More specifically, a lot of work has been done on RFC 2045 & RFC 2046 (see RFC 7578 § 4) which describe the multipart format (found in emails and in HTTP/1.{0,1} requests when serializing a <form>).

From this work (~2 years), we decided to extract the parts allowing to manipulate a multipart/form-data content for HTTP/1.{0,1} responses (plus RFC 2183). This resulted in the creation of multipart_form.

This project is a cross between what many users have been waiting for (for CoHTTP and http/af), a knowledge of what exists and its limitations, and finally a development in the spirit of MirageOS.

The result is an API that is “full stream”. Indeed. a question arose from the beginning, how to manipulate this format while:

not having access to a file system (MirageOS)
not exploding memory usage for file uploads

Memory bound implementation

With the help of @Armael and the memtrace tool, we were able to implement and extend multipart_form so that it is easier to use and really ensures our original assumption about memory consumption.

So we experimented with use cases like uploading very large files. Here is the result that memtrace gives us with a 100Mb file:

The application tries to save the games in files. We use opium (and thus http/af) but tests were also done with CoHTTP. The code is available here for people who want to reproduce.

Documentation & encoding

Finally, a major effort has been made in the documentation to explain in detail how to use multipart_form. Version 0.2.0 also adds a way to produce a multipart/form-data document (experimental) with the same constraints on memory usage.

I hope this work will be useful to a lot of people. The documentation is available here.

Armael · April 19, 2021, 7:12pm

I should add that while memtrace-viewer was already quite useful, I do have some complaints about it.

One thing that can be seen in the screenshot above is that the graph of used memory/time does not have a vertical scale (!!). So we’re actually missing the most important information here, which is that the peak memory usage for the file upload application stays below ~20Mb even when uploading >1Gb files.
And as far as I could tell there’s currently no way of obtaining this information using memtrace, even though it can most likely be computed from the data that’s already there.

• _Directive A_
Answer these questions using the multipart_form thread:
(i) Which two RFCs are said to describe the multipart format?
(ii) What does version 0.2.0 add?
(iii) According to Armael, what does peak memory usage stay below when files larger than 1Gb are uploaded?
• _Directive B_
Retype the multipart_form thread from "This project is" to "about memory consumption.", inclusive.
• _Directive C_
Continue the multipart_form thread from the point where it stops.
The material that follows is drawn from a different source.

• _Raw data_
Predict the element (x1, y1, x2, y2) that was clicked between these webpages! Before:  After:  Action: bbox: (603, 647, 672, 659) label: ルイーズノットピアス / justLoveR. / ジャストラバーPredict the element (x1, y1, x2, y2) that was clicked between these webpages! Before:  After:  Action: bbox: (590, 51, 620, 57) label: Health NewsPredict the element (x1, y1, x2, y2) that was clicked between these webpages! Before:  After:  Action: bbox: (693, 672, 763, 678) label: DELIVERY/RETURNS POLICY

• _Task result A_
(i) RFC 2045 and RFC 2046.
(ii) It adds a way to produce a multipart/form-data document. This feature is experimental and has the same constraints on memory usage.
(iii) About 20Mb.

• _Task result B_
This project is a cross between what many users have been waiting for (for CoHTTP and http/af), a knowledge of what exists and its limitations, and finally a development in the spirit of MirageOS.

The result is an API that is “full stream”. Indeed. a question arose from the beginning, how to manipulate this format while:

not having access to a file system (MirageOS)
not exploding memory usage for file uploads

Memory bound implementation

With the help of @Armael and the memtrace tool, we were able to implement and extend multipart_form so that it is easier to use and really ensures our original assumption about memory consumption.

• _Task result C_
Another thing is that I wasn’t able to build the git version of memtrace from source (to try and add the feature myself). It seems to rely on a number of unreleased janestreet libraries, and I wasn’t able to figure out the right sequence of opam pins to make everything compile.

vlaviron · April 20, 2021, 9:57am

For the peak memory usage, I think people usually use OCAMLRUNPARAM='v=0x400' ./my_program. It’s likely more reliable than memtrace, which has to rely on statistical estimations.

I can’t help you with memtrace building instructions, but we (at OCamlPro) developed an alternative viewer for the dumps generated by memtrace called memthol (see announce here). It’s coded in Rust, so not necessarily easier to patch, but I think it already has the scale for the memory graphs.

Armael · April 20, 2021, 12:27pm

For the peak memory usage, I think people usually use OCAMLRUNPARAM='v=0x400' ./my_program . It’s likely more reliable than memtrace, which has to rely on statistical estimations.

Ah, that’s good to know, thanks!

we (at OCamlPro) developed an alternative viewer for the dumps generated by memtrace called memthol

I have also tried memthol! It indeed has the expected vertical scale for the graphs, and nice features that memtrace-viewer doesn’t have (in particular the ability to graph at the same time several sub-parts of the trace, depending on a filter on the callstack).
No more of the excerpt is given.